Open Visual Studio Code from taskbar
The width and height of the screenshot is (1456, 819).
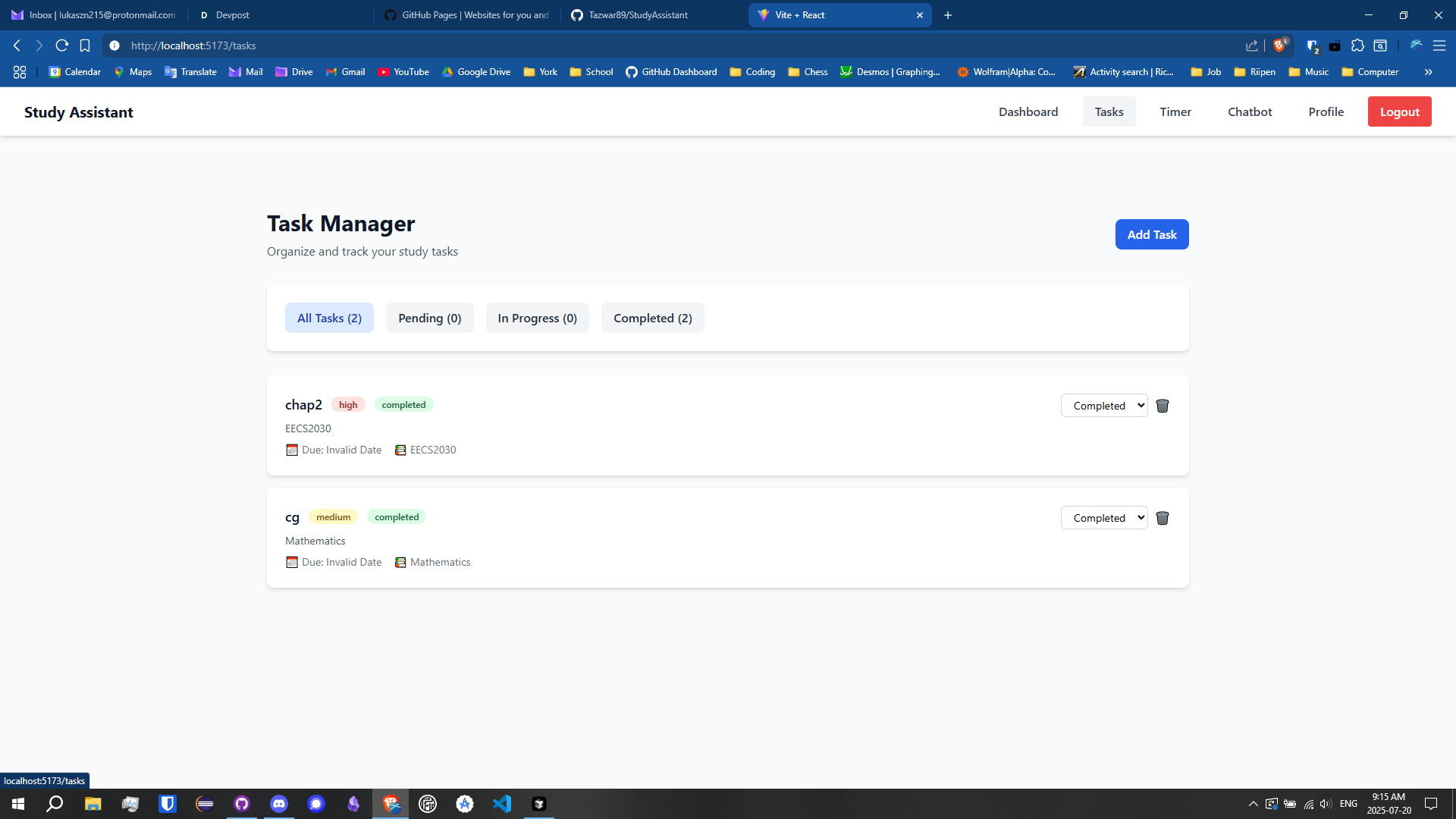(501, 804)

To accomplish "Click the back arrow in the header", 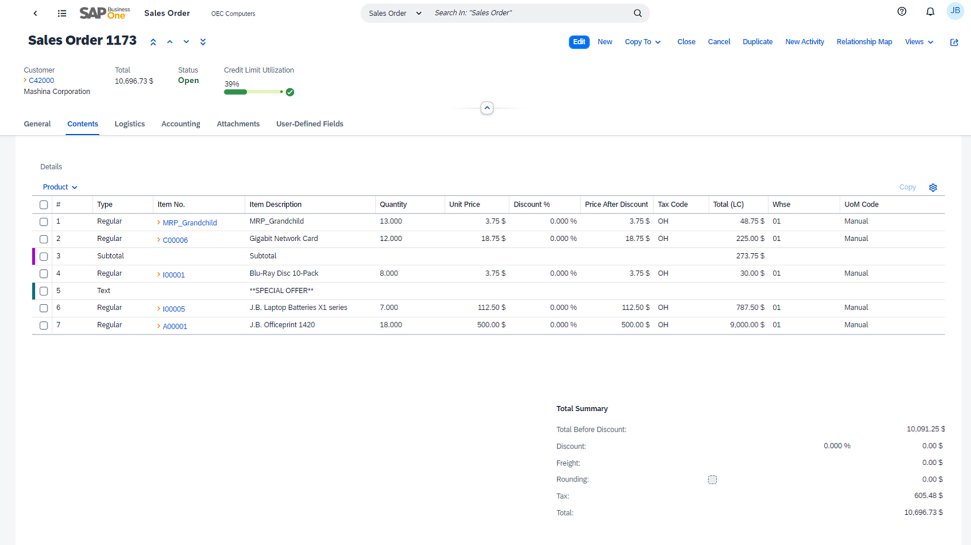I will (x=36, y=14).
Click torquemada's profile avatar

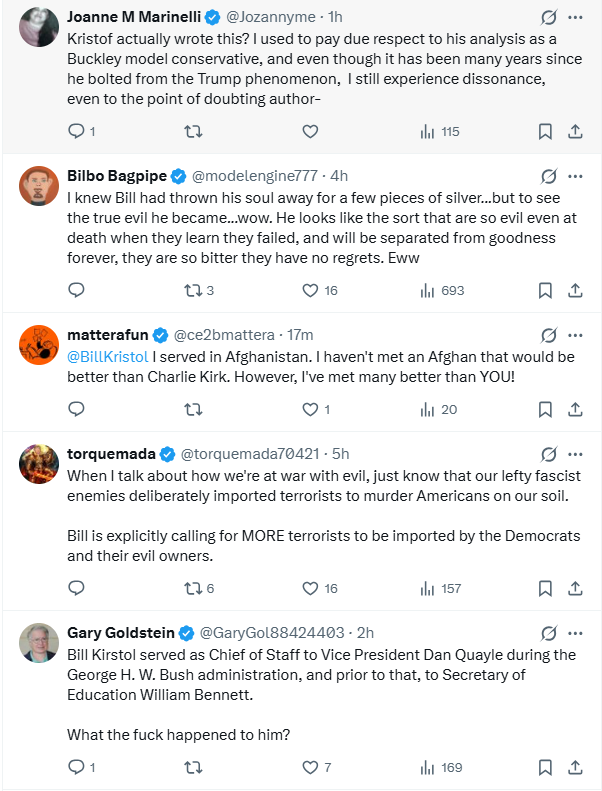coord(39,462)
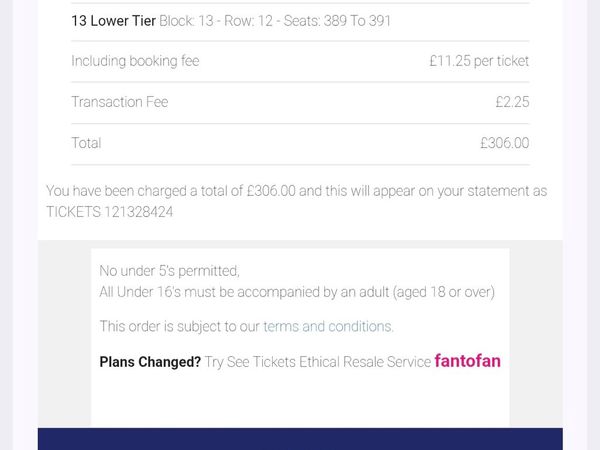Open the terms and conditions link
The height and width of the screenshot is (450, 600).
(328, 326)
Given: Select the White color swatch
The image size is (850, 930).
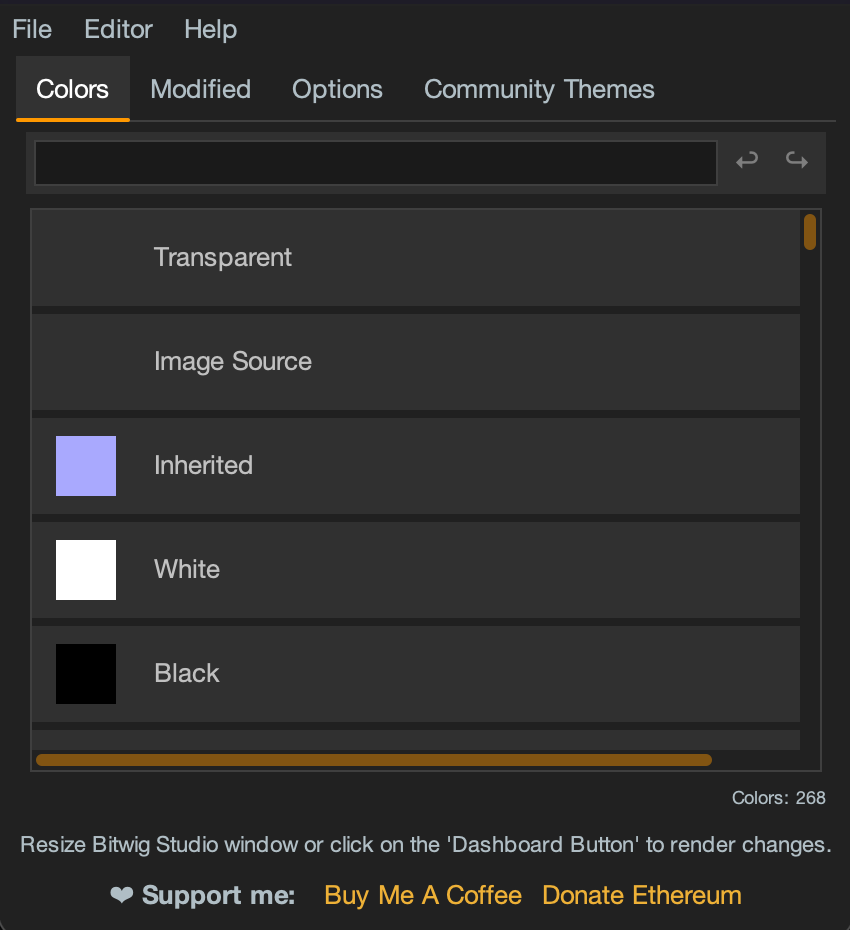Looking at the screenshot, I should click(x=85, y=569).
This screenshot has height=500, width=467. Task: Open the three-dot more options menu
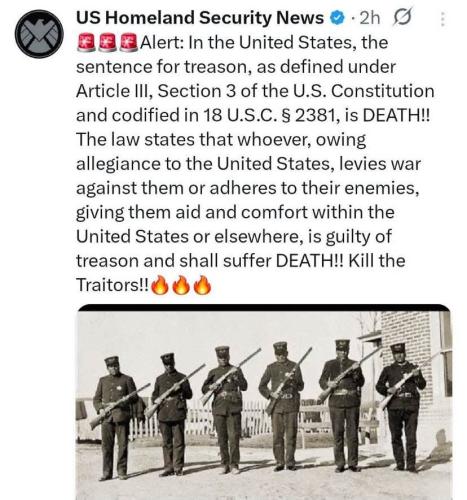442,19
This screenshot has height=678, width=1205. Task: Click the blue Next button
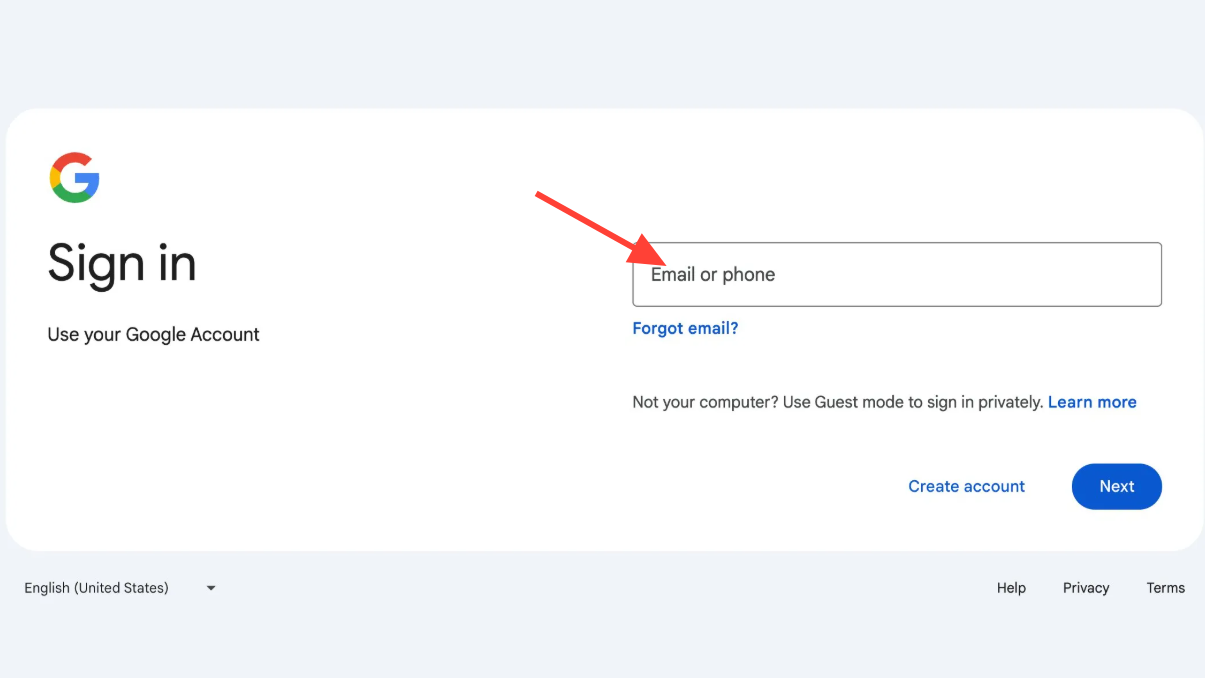tap(1116, 486)
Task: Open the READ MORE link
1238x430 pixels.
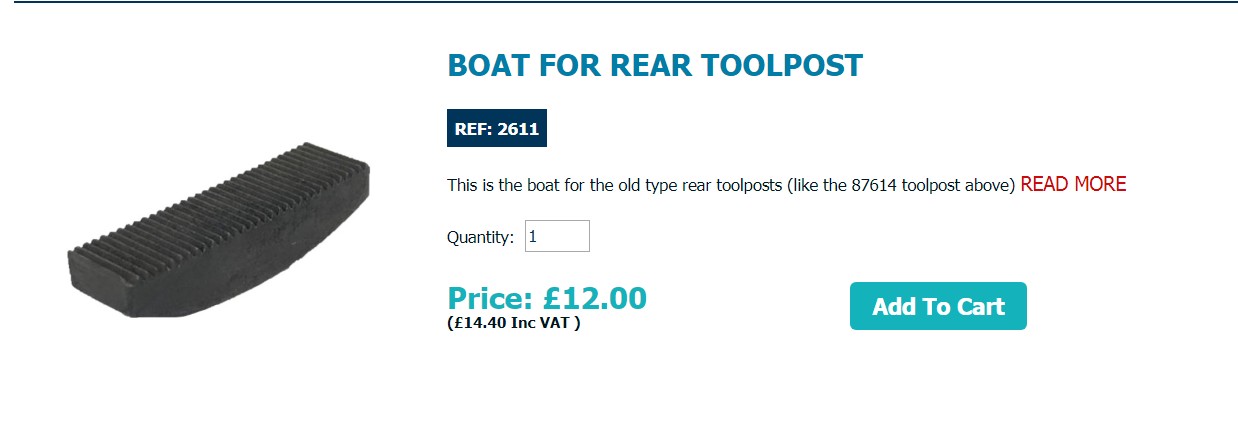Action: [1073, 184]
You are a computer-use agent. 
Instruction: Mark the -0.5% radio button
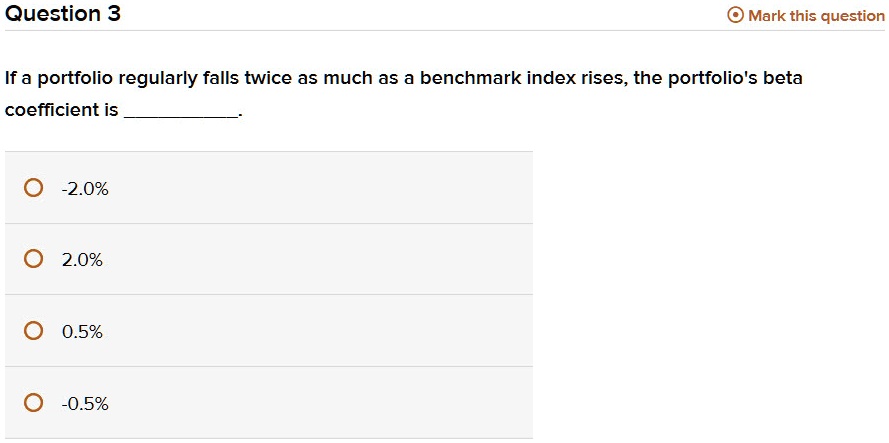34,403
+ + + + +
- The problem -
Rewrite the listing above, starting at the line that contains "Task: Open the READ MORE link" and ending at the end of the listing, with "radio button" replaced by "option button" and nothing else changed. Leave the pictures out.

- Finished answer -
Task: Open the READ MORE link
1238x430 pixels.
Action: [1073, 184]
You are a computer-use agent. 
Instruction: Mark the -0.5% option button
34,403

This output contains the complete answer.